Dolayısıyla, Blackberry ya da I-phone gibi cihazlar bir yandan bizi her yerde, her an
ulaşılabilir kılarken diğer yandan hayatımızı zorlaştırıyor. Bu aletler, bizi kendimize “önemli
bir insan” gibi hissettiriyor olabilir; ama çok sık kesintiye uğramak, düşünme
fonksiyonlarımızı da bozuyor. Bunların en başında da karar alma yetisi geliyor. Kesintiye
uğramak, yarıda bırakılan işe geri dönmeyi zorlaştırıyor ve bir kez daha odaklanmayı
gerektirdiği
için
karar
alma
kalitesini
de
olumsuz
etkiliyor.
Aynı anda birden fazla iş yapmak stres düzeyini yükseltiyor. Bu nedenle daha verimli ve daha
az stresli olmak için, uzmanlar iki işi aynı anda yapmamayı öneriyorlar.

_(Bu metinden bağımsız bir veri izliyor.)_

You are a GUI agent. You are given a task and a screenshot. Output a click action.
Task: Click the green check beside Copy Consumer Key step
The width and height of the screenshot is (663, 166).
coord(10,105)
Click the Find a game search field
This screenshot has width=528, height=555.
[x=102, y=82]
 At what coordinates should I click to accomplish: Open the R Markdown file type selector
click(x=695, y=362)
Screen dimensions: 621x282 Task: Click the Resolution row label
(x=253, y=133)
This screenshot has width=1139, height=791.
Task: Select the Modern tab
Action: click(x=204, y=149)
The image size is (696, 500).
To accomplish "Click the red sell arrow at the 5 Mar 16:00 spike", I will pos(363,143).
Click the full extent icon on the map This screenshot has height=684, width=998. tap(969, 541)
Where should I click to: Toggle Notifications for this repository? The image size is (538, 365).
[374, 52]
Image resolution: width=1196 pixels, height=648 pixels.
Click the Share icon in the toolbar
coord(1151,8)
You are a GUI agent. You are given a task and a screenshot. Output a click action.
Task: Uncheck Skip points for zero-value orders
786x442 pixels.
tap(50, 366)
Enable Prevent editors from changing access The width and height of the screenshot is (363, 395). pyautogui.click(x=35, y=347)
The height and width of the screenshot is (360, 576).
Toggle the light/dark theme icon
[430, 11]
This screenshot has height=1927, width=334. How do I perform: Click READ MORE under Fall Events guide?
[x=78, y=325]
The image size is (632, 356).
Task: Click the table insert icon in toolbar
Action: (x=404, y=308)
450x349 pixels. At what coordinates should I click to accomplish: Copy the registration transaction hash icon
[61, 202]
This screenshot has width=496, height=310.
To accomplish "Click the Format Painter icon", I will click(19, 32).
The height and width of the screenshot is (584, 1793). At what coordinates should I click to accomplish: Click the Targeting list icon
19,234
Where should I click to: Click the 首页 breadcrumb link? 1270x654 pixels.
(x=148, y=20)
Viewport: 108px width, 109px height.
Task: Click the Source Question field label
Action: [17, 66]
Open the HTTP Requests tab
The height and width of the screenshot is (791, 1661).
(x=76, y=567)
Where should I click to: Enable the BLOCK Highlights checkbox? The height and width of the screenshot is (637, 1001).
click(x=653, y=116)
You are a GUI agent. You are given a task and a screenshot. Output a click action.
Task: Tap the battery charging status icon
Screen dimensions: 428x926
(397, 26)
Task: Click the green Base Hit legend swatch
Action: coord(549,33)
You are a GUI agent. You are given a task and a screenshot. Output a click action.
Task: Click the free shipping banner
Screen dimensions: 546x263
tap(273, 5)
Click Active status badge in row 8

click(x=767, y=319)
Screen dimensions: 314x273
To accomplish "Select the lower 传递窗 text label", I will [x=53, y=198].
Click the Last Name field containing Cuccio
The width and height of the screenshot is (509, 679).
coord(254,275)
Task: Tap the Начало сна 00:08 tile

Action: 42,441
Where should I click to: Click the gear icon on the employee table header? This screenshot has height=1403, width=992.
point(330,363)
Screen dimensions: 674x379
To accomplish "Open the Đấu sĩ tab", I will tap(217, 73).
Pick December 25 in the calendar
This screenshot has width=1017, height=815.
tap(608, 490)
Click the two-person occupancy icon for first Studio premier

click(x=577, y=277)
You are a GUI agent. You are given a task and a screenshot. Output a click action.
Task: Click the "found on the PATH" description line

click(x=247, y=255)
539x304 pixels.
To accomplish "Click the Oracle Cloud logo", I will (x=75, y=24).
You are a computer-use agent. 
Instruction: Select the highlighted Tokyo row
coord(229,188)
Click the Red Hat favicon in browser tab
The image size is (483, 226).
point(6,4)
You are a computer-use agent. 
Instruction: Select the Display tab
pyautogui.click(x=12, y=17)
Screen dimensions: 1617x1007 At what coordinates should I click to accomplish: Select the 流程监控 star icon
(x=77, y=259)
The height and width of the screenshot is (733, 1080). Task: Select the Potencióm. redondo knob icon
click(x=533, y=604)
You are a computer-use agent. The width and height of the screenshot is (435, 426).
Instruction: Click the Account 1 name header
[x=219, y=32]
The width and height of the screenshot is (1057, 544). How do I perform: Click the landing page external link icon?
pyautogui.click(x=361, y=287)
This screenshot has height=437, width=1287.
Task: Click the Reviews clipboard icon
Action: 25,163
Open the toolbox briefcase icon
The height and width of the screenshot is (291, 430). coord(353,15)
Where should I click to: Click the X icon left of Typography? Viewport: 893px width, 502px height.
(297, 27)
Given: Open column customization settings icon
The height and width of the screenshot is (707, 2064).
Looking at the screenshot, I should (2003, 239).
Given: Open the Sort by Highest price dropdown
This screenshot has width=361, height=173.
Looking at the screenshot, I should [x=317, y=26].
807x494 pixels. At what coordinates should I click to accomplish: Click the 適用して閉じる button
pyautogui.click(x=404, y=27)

Sanayi sonrası toplumda dikkat çekmek, bir mesajı etkin bir şekilde iletmek hiç de kolay
değil. Aksine bilginin ve mesajların bu kadar yoğun şekilde aktığı bir ortamda dikkat
yönetimi
başlı
başına
bir
sorun.
Mihaly Csikszentmihalyi, Akış (Flow) isimli kitabında kardeşiyle ilgili bir anısını anlatır.
Profesör Csikszentmihalyi’nin kardeşi emekli olduktan sonra hobi olarak minerallerle
ilgilenmektir. Bir gün eline bir kristal alır ve kahvaltıdan hemen sonra mikroskobunun başına
geçerek bunu incelemeye başlar. Bir süre sonra, kristalin içini görmekte zorlanır ve “herhalde
güneşi bir bulut kapattı” diyerek gökyüzüne bakar ve akşam olduğunu, güneşin battığını fark
eder. Profesörün kardeşi dikkatini kristale o kadar yoğunlaştırmıştır ki onun için adeta zaman
durmuştur.
Sadece bireylerin değil, şirketlerin de odaklanmaya ihtiyaçları var. John Beck ve Thomas H.
Davenport Dikkat Ekonomisi isimli kitaplarında söyledikleri gibi, “Gelecekte başarılı olacak
şirketler ve bireyler, dikkat yönetimini etkin yapanlar olacaktır.”